Notice that we have given the multiplier inside the sine function an interpretation. Namely, we have called it petals. We have also generalized the code above so that size of the image produced is a parameter. In order to keep the figure entirely within the image, we have scaled the radius down. Instead of just drawing the points where the radius equals the computed value, we accept all smaller radii (so that the rose is filled in). These last two changes are not strictly necessary, but makes for a prettier, more complete picture.

What happens when you use the procedure? You might try it out with several different values for petals, both small numbers and large numbers.

For example:

(image-show (polar-rose 4 100))
(image-show (polar-rose 8 100))
(image-show (polar-rose 64 100))

In the next two parts, you'll get a chance to change the shape in (a), and the colors in (b).

a. The procedure polar-rose makes use of the polar function radius = 1 + sin( n * angle). Using polar-rose as a template, write a procedure polar-shape that produces an image using your own polar function of the form radius = __________. Some possibilities include changing the parameter to the sine function, incorporating other trigonometric functions (e.g., cosine or tangent), or using more conditionals to further vary the behavior (i.e., radius is one thing under one condition or something else under another). You could also use a combination of these ideas. Of course, the sky is the limit and you should not feel constrained to just these possibilities.

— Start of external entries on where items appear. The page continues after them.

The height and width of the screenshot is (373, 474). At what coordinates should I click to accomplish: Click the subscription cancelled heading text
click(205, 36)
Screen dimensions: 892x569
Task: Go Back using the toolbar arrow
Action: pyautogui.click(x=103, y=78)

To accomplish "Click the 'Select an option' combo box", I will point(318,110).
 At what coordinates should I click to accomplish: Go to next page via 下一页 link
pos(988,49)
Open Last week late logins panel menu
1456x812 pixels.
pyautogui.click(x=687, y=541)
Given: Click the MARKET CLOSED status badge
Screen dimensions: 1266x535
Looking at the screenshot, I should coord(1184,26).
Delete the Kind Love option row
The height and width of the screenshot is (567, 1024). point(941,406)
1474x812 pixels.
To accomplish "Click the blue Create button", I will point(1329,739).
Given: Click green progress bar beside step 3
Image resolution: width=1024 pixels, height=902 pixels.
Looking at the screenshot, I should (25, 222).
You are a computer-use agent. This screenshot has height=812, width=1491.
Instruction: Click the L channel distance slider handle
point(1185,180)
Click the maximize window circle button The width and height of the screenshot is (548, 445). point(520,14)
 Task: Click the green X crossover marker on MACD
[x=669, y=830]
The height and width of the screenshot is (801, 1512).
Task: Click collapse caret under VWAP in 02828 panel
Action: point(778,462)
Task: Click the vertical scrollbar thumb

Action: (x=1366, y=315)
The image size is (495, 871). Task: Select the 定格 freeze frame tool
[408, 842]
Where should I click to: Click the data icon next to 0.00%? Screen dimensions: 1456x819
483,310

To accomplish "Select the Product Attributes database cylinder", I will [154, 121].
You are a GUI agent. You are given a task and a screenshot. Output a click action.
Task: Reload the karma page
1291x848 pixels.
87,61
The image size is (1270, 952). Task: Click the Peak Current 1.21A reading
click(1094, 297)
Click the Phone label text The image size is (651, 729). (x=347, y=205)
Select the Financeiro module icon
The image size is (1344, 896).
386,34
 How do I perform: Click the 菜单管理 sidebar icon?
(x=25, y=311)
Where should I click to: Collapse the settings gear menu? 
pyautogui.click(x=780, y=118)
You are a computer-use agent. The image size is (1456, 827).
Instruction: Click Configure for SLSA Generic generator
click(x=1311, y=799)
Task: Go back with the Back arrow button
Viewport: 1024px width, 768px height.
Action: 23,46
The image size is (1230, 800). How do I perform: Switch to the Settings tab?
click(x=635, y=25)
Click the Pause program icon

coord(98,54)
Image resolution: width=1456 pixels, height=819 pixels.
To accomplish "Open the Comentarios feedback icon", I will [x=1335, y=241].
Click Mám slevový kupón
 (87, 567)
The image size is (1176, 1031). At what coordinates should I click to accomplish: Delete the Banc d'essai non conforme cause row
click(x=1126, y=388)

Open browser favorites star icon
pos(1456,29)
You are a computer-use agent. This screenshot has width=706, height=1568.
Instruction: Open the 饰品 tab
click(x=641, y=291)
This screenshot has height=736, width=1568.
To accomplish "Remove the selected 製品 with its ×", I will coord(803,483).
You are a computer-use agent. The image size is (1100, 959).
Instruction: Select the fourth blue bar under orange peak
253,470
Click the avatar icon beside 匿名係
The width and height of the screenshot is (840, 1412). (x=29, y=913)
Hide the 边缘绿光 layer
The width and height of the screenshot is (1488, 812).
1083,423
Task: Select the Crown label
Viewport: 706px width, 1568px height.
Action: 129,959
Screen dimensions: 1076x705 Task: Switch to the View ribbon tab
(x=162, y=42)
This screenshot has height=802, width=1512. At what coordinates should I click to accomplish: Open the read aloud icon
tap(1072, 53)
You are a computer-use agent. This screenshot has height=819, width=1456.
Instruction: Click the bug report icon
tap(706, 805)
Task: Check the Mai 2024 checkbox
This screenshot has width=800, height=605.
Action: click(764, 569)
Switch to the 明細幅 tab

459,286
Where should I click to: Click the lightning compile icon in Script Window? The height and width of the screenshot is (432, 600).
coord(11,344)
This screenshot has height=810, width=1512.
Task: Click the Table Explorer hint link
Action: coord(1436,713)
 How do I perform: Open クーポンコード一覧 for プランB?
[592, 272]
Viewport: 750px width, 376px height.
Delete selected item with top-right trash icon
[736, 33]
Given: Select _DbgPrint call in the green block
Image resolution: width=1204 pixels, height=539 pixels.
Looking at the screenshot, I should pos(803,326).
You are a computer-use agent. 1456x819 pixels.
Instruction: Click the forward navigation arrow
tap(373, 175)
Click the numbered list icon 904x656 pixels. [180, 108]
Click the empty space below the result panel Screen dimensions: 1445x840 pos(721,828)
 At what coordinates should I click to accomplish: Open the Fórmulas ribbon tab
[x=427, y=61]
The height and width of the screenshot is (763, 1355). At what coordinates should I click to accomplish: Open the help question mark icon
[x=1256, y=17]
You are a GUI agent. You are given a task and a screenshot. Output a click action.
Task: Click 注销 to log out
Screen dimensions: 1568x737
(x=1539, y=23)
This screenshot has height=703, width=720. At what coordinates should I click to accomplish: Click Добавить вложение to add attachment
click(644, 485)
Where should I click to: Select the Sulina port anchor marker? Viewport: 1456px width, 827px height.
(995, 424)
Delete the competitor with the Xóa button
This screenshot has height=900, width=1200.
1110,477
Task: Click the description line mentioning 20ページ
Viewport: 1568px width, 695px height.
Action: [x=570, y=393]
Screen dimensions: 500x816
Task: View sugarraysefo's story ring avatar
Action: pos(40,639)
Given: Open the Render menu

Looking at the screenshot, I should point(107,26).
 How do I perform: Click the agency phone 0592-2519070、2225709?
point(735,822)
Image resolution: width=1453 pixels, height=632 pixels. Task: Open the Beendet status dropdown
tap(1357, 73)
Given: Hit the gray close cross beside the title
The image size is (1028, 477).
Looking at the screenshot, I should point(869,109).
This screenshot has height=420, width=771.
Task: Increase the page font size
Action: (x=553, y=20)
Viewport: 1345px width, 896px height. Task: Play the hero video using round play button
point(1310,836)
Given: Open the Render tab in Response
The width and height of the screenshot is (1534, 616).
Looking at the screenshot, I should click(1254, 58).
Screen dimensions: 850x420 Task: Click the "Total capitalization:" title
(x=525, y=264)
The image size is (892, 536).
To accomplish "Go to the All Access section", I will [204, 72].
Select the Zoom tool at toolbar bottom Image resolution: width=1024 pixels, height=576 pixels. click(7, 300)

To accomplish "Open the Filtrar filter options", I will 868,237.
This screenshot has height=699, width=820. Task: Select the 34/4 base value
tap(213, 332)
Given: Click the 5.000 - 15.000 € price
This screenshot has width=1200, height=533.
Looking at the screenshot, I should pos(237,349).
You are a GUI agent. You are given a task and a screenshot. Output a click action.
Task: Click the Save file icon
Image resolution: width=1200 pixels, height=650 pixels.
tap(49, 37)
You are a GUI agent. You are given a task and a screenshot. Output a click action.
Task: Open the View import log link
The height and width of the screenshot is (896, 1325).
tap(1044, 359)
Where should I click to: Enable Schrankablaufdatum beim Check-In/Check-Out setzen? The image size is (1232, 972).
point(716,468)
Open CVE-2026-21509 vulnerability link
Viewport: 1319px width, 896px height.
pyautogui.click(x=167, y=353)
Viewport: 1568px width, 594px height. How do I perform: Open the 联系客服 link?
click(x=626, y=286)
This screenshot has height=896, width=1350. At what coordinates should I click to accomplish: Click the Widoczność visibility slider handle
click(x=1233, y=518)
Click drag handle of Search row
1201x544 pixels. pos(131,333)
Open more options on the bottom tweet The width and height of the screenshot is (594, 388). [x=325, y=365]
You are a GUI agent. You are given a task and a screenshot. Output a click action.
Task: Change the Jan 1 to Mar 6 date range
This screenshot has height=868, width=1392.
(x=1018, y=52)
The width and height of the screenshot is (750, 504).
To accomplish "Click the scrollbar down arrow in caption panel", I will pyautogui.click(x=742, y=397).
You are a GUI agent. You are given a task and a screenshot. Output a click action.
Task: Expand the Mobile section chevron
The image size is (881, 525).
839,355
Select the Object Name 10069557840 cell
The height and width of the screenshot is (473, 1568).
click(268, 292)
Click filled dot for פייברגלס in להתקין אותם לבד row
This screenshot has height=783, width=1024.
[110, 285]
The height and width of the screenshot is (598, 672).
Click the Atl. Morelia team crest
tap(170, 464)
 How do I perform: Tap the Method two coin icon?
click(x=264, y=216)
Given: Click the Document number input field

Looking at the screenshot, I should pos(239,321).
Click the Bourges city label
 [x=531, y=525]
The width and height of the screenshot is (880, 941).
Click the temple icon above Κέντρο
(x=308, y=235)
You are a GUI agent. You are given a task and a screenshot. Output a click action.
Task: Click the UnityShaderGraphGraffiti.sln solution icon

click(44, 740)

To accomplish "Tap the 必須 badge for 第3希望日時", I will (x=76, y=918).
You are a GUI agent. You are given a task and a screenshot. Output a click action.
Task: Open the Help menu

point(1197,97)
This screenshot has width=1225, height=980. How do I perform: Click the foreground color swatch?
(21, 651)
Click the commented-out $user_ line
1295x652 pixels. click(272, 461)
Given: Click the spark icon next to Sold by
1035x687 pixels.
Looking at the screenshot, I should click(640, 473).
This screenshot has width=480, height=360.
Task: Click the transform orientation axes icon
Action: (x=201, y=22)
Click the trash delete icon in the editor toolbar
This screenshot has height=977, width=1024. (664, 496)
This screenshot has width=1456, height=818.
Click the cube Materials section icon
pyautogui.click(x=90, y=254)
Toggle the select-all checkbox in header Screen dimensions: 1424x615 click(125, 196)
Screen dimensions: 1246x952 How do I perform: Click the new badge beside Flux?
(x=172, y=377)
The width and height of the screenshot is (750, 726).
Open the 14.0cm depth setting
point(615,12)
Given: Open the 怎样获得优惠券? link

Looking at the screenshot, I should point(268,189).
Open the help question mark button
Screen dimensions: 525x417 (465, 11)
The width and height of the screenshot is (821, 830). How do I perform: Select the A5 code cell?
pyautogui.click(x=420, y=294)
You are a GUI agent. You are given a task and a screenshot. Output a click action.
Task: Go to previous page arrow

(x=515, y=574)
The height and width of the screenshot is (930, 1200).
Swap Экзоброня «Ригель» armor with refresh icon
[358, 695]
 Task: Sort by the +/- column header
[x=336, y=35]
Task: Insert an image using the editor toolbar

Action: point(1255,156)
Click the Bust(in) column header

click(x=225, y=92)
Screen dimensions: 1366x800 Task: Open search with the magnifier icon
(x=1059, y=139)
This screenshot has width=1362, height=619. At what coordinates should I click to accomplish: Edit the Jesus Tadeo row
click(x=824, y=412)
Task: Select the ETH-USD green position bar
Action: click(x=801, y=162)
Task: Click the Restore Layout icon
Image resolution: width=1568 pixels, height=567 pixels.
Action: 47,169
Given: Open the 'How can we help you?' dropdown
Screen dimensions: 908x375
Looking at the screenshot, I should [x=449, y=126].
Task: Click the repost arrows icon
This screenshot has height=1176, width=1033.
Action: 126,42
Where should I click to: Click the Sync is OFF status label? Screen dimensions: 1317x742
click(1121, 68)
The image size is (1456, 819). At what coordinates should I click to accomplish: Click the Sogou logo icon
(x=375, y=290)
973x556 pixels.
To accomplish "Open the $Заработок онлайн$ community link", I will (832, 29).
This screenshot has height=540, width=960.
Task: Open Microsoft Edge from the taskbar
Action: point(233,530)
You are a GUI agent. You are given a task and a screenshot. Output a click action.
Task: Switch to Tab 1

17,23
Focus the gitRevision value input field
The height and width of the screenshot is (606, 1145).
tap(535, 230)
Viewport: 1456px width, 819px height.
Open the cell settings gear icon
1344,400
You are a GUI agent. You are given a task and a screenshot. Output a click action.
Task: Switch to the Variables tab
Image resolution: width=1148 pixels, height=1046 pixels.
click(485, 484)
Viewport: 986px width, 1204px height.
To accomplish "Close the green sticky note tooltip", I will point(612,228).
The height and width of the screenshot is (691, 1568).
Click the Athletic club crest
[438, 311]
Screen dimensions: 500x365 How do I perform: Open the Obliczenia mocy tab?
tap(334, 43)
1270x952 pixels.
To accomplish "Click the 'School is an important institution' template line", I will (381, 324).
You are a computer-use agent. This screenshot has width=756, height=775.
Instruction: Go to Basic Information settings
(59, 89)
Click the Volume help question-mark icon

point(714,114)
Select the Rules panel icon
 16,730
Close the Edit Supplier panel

b. As is, polar-rose depicts the polar rose shape using solid blocks of black and red. Create your own variation called polar-rose-blend. In this variation, change the arguments to rgb-new so that it produces an interesting color blend based on the polar coordinates (radius and angle). You may add any parameters to the polar-rose-blend you find useful.

Here are just two examples of many possibilities.

Using image-compute and/or related procedures, write a program that creates an interesting image.

Your image should be composed of at least three shapes, blends, and/or masks, as discussed above and in the reading and lab on building images by iterating over positions. If you wish, you may reuse code from Problem 2 or develop further variants using polar coordinates.

Your code should involve at least one conditional (if or cond).